To the Chief Musician. A Psalm of David.
1 How long, O LORD? Will You forget me forever? How long will You hide Your face from me?
2 How long shall I take counsel in my soul, having sorrow in my heart daily? How long will my enemy be exalted over me?
3 Consider and hear me, O LORD my God; enlighten my eyes, lest I sleep the sleep of death;
4 Lest my enemy say, “I have prevailed against him”; lest those who trouble me rejoice when I am moved.
5 But I have trusted in Your mercy; my heart shall rejoice in Your salvation.
6 I will sing to the LORD, because He has dealt bountifully with me.
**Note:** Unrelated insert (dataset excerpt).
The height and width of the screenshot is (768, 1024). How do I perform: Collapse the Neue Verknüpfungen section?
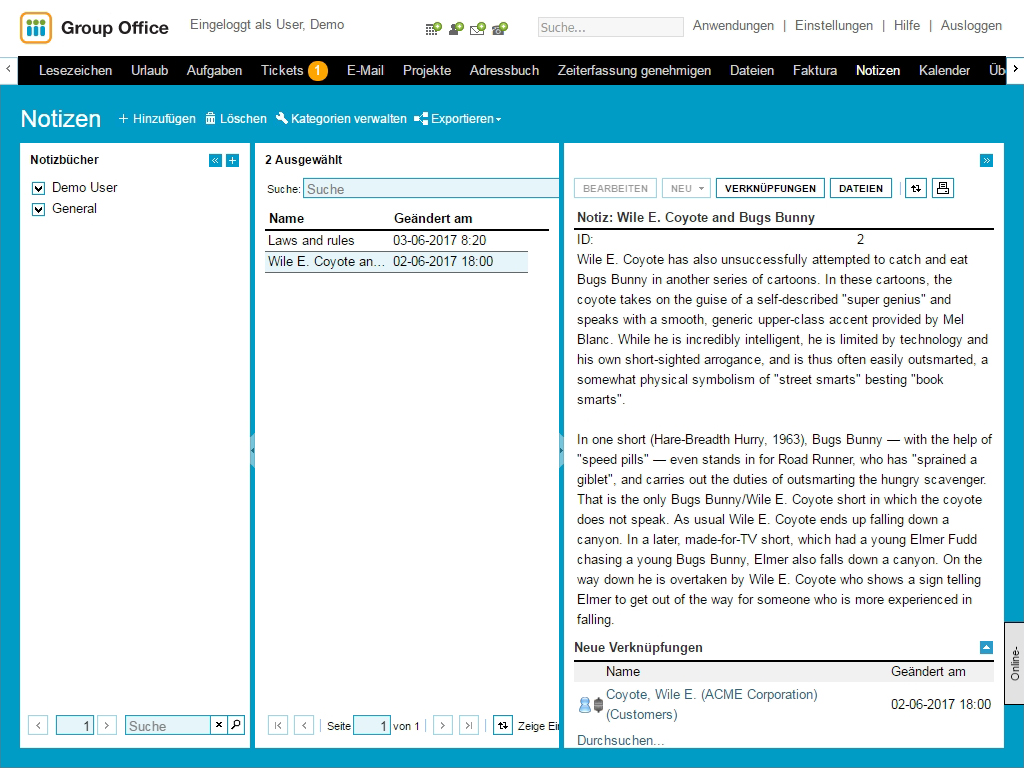[x=986, y=647]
The translation I have been using to post theses Psalms is the New King James. Mostly because when it comes to reading the Psalms the New King James is the one that ,in my opinion, strikes the best balance of sounding appropriately royal while at the same time not having too many archaic word so as to impair understanding, having said that, I really saw something intriguing when I read the NIV version in verse 2. Instead of “take counsel in my soul” it says “wrestle with my thoughts”. This totally transforms the entire rest of the psalm. The enemy he is striving against is not outside his gates, but inside his head. Now we have an Old Testament echo of Romans 7 where Paul expresses his frustration with how he can never seem to fully put his sinful nature behind him.
David is begging “enlighten my eyes” show me a way out of these deadly and self-destructive thought patterns. No wonder David is known for praising God so enthusiastically. He was keenly aware of the bountiful nature of God’s mercy towards his personal failures.